Note: Some people who show up at a shelter are well dressed. Perhaps they’re temporarily unemployed, or they had a financial emergency they were unprepared to handle.

The more often you serve others in this way, the easier it becomes to do it again. You start to get the notion that there are a lot more similarities between human beings than differences. The old axiom, “There but for the grace of God, go I,” is much more true than we all often acknowledge.

Look for the Good in Others

Is there a co-worker with whom you have had a nasty relationship? Is there something good about this co-worker that you can draw upon, so that you can get yourself to  say something nice to him/her at your next encounter?

Will Rogers, a political satirist, entertainer, and beloved figure in the first half of the twentieth century allegedly said, “I never met a man I didn’t like.” Many people have interpreted Will Rogers to have meant that he could find something admirable in everyone he met. So, too, can we all.

Is there a neighbor with whom you have had a continuing squabble? What would it do to your relationship if you sent your neighbor a card or a brief note that said something along the lines of, “I noticed how lovely your garden was the other day, and wanted to let you know that I appreciate the work you’ve done in maintaining it.”? Too syrupy, or, pardon the expression, too flowery? Guess again.

List five people at work or elsewhere in your life with whom you may not have a good relationship, but whom you can acknowledge. Next to each person’s name, write a dash and then what is good about them.

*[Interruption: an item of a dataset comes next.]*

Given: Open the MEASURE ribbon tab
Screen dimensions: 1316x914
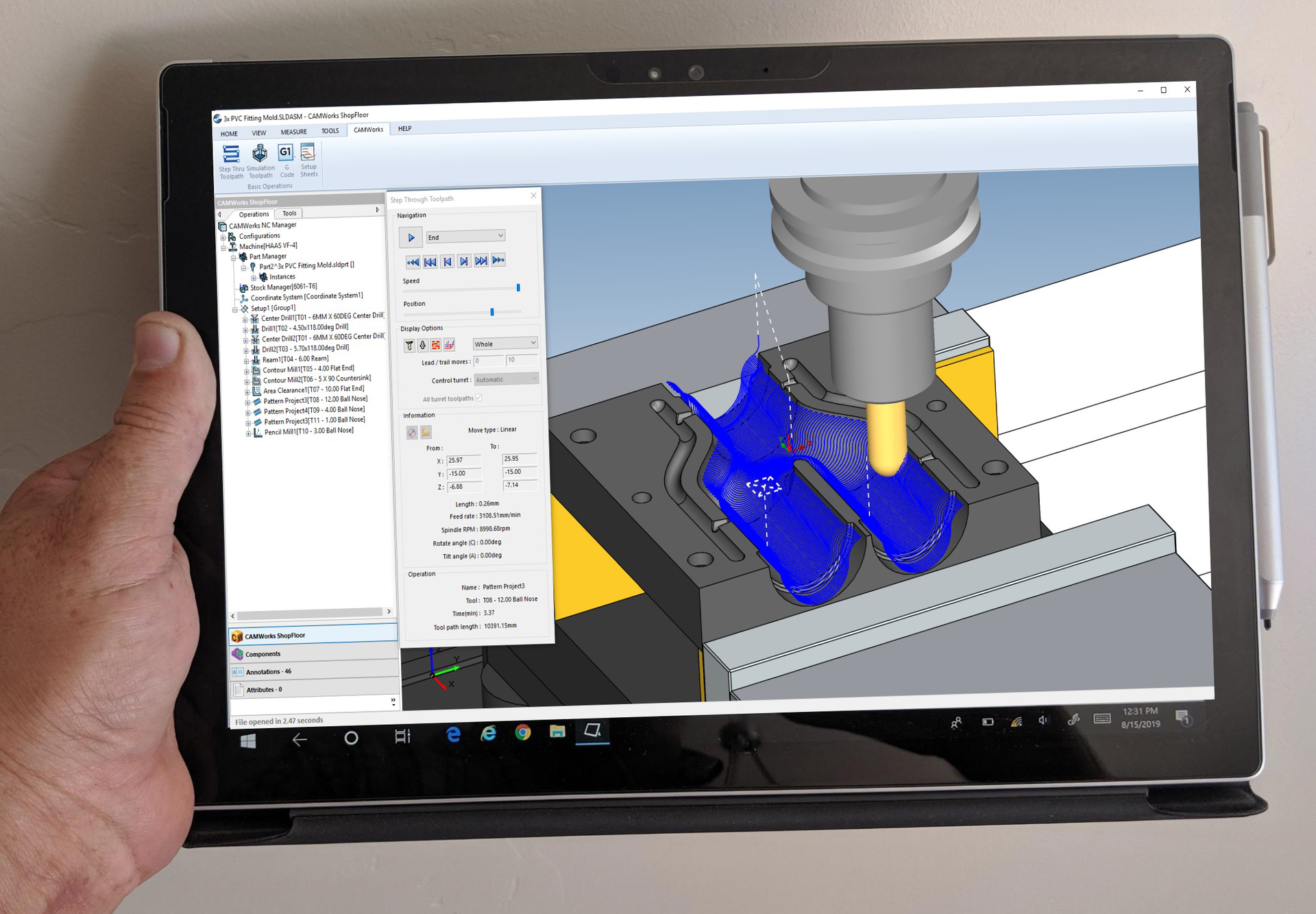Looking at the screenshot, I should pyautogui.click(x=294, y=132).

You’re going to be on Earth for a finite amount of time. Do you want to go through your life trading hostilities with people, never having the where-with-all to restore some semblance of civility to the relationship?

Listen More Closely

Human beings have a profound need to be heard. When you give others your full and complete attention, in essence, you’re telling them that you value them as a people. All activity and concerns in your life stop as the words and emotions of another person take on paramount importance.

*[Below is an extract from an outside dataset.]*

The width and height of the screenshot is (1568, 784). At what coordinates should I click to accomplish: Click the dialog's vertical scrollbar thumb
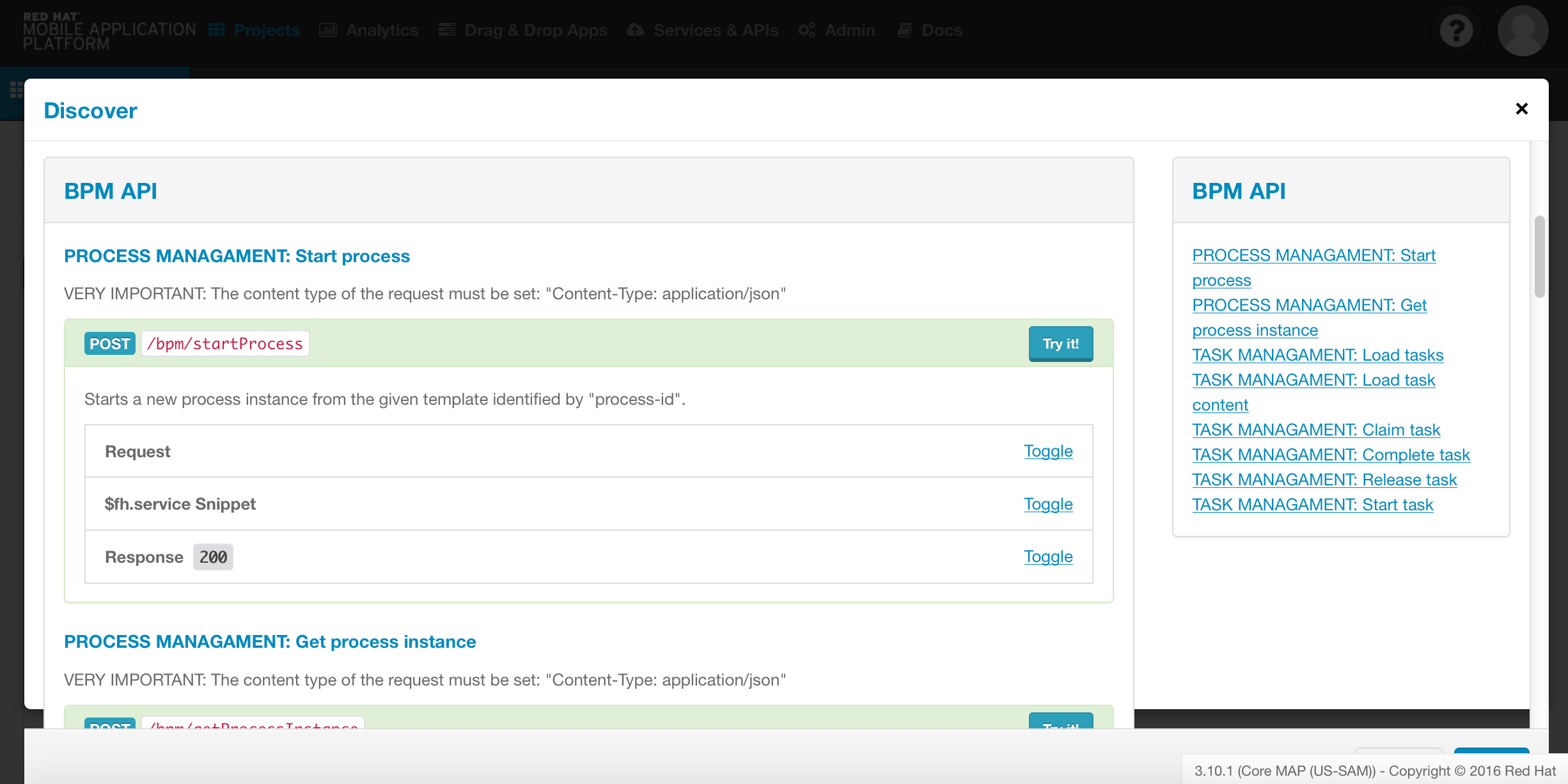point(1539,256)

Listening is one of people’s most underrated skills. Your ability to listen to another person, giving him or her your full and undivided attention, can be an act of spirituality, particularly if the other person needs someone to listen to him/her. In this rush-rush world, too often we want people to summarize everything they say.

Consider the people in your life who have mattered the most to you and, chances are, they were the people that listened to you best. Whether it was your parents, a brother or sister, a good friend, a relative, a teacher, a coach, a coworker, a mentor, or just somebody down the street, you tend to value those who value you by listening.

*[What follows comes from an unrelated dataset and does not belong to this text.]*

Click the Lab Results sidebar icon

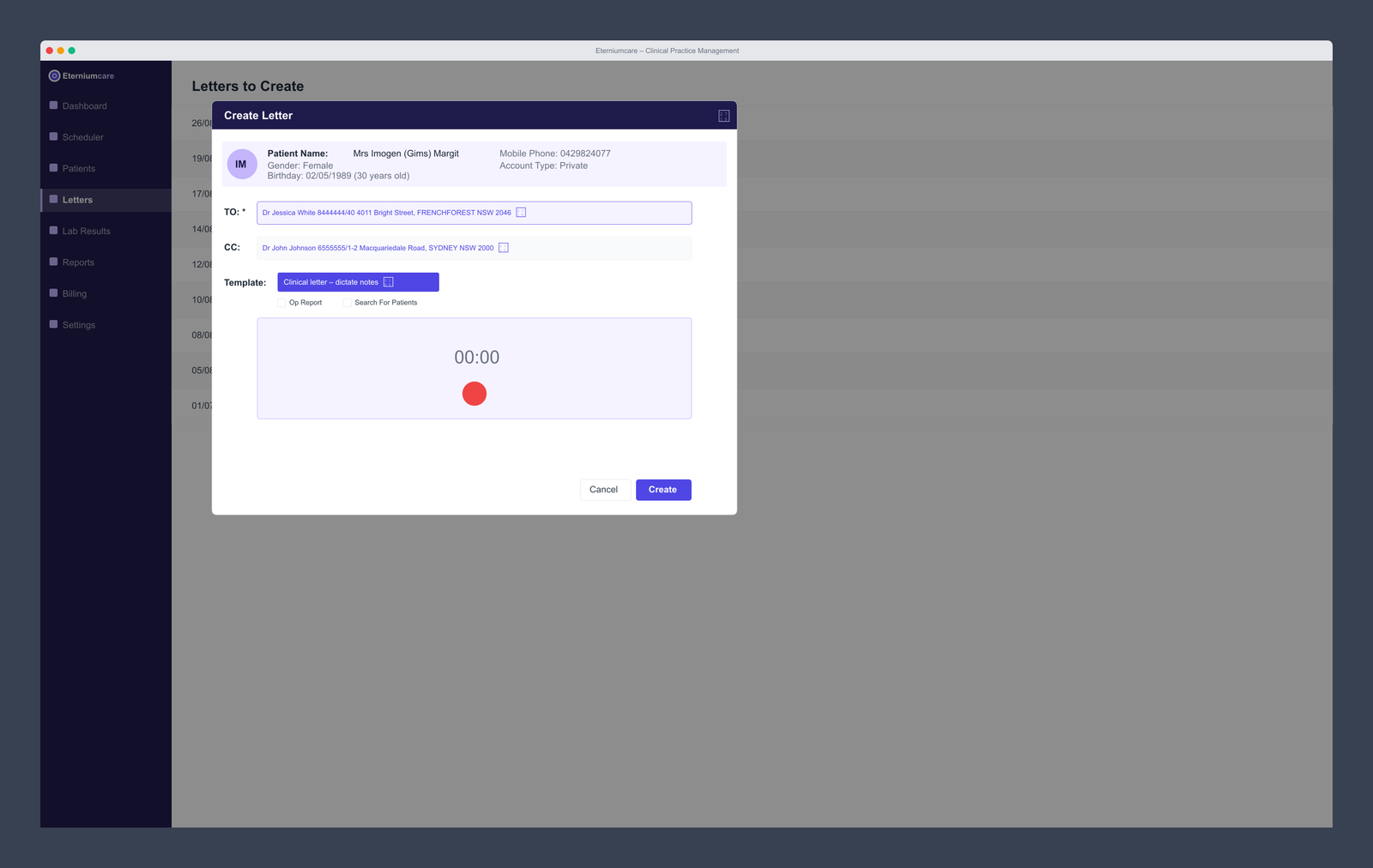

In Siddhartha, by Herman Hesse, the young Siddhartha speaks about his most well-developed skills. He can listen, he can fast, and he can wait.

These talents don’t seem like much to the Western mind, but they’re handy if you want to increase the spirituality of your life. As a goal, why not to listen in earnest to one person per week in the workplace whom you would not have otherwise given such time and attention?

At home, give your significant other one good listening to per day, and I promise things will go better. Do the same with each child.

Judge Deeds, Not People

Judgment is a necessary and practical skill. It’s likely that you judge things, including others, all day long. After all, if you want to choose the colleges appropriate for you, friends that share similar values, and the professional, social, and civic groups that you will enjoy being a part of, you need to make some judgments.

We all judge one another, however, sometimes harshly. Everyone can learn from each other. It is so easy to fall into that game, as psychologist Carl Rogers articulated, of “mine is better than yours.” It is too convenient to conclude that people who walk, talk, or look differently than we do, must be vastly different, and by extension, inferior.

As you might have already concluded, it doesn’t take considerable effort to be spiritual and to engage in spiritual-type behavior that will benefit yourself, and benefit others. The opportunities are all around each of us, every day. All we have to do is be aware.